Ce 22 septembre 1859

 

Cher et bon cousin,

 

Voilà déjà quelque temps que je suis de retour à Paris1. Aussitôt mon retour, je me suis jeté à corps perdu sur mon travail, qui marche bien et qui, je m’en flatte peut-être trop, me donnera de bons résultats2. Je vous ai quitté avec un serrement de cœur que vous comprendrez facilement. Mon odyssée ce jour-là, paisible au commencement, a été accompagnée à la fin de la pluie la plus féroce, du tonnerre et des éclairs. Arrivé à la station du chemin de fer où je devais m’arrêter, je me suis embarqué dans une espèce de « tape-cul » (excusez l’expression) que mon cousin de Champagne avait envoyé au-devant de moi3. Les cahots et les secousses dans ce véhicule non suspendu et traîné par une rosse n’étaient que des roses, en comparaison des épreuves qu’il m’a fallu subir pendant six ou huit lieues de pays à travers des chemins ébauchés et des forêts où j’ai, en cette voiture découverte, supporté une pluie battante tout le temps. Heureusement que le bon accueil du parent a adouci ces petites souffrances, qui en définitive font vivre et varient les émotions. J’ai passé là quelques jours de plus que je ne m’étais promis. Le parent avait convoqué le ban et l’arrière-ban des cousins et cousines à plusieurs degrés, tous enchantés de faire ma connaissance : je n’ai pu me soustraire à leur empressement4 ; cependant me voici de retour depuis huit jours et toujours bien portant. Je dois une grande partie de cette bonne santé à l’excellent régime que j’ai suivi chez vous.

Je me suis informé aussitôt de ce qui pouvait me mettre sur la trace de ce qui est propre à avancer l’affaire que j’ai à cœur et qui vous concerne. M. Fouché5, qui est celui sur lequel je compte pour la Légion d’honneur, est en Italie. C’est un contretemps qui ajourne toute démarche. On n’a pu me dire quand il reviendrait d’une manière précise : mais cela ne peut aller au-delà de quinze jours ou trois semaines. Je vous tiendrai au courant de tout.

Dites-moi le plus tôt possible un mot de vous et de ce que vous avez fait. Avez-vous été à Bade, profiter des derniers beaux jours ? Il faut se remuer et sortir de ses pantoufles. Quand les médecins nous envoient prendre les eaux, c’est le mouvement qu’ils vous ordonnent ; lui seul est le médecin de l’homme : repos et mouvement : toute l’hygiène est là-dedans, en combinant les proportions.
• • • •
Actions à mener:
#1 Répondez aux questions suivantes sur l'extrait, en marquant chaque réponse par la même lettre :
(a) Quel temps a marqué la fin du voyage de l'auteur ce jour-là ?
(b) Dans quel pays se trouve M. Fouché ?
(c) Quels sont les deux mots qui résument toute l'hygiène ?
#2 Présentez sous forme de liste le paragraphe de l'extrait qui commence par « Je me suis informé aussitôt », en conservant ses faits principaux.

Segment de données:
• • • •
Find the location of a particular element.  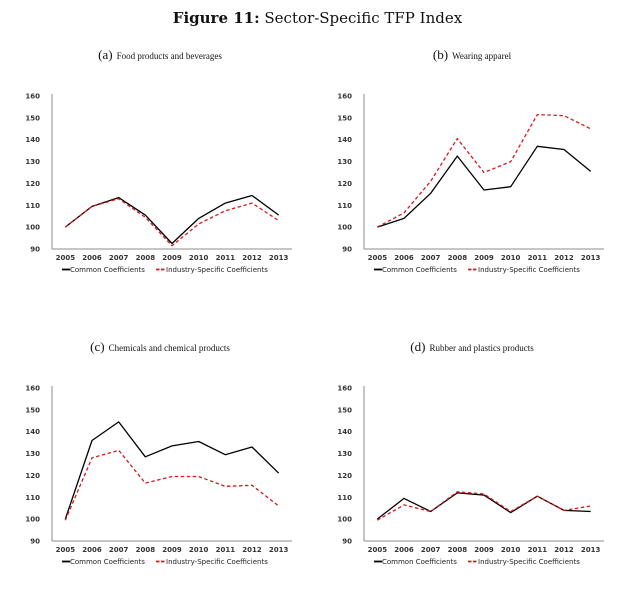

figure-title: Figure 11: Sector-Specific TFP Index is located at coordinates (318, 18).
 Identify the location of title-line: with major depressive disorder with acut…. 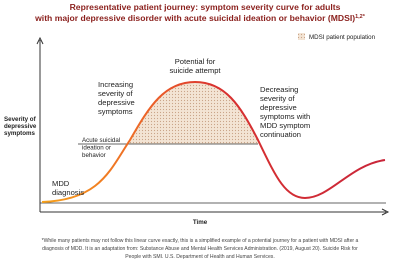
(200, 18).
• • • •
Résultats par ordre:
#1
(a) La pluie la plus féroce, le tonnerre et les éclairs.
(b) En Italie.
(c) Repos et mouvement.

#2
- L'auteur s'est renseigné aussitôt pour faire avancer l'affaire qui lui tient à cœur et qui concerne son cousin.
- M. Fouché, sur qui il compte pour la Légion d'honneur, est en Italie.
- Ce contretemps ajourne toute démarche.
- La date de son retour reste imprécise, mais il devrait rentrer d'ici quinze jours ou trois semaines au plus.
- L'auteur promet de tenir son cousin au courant de tout.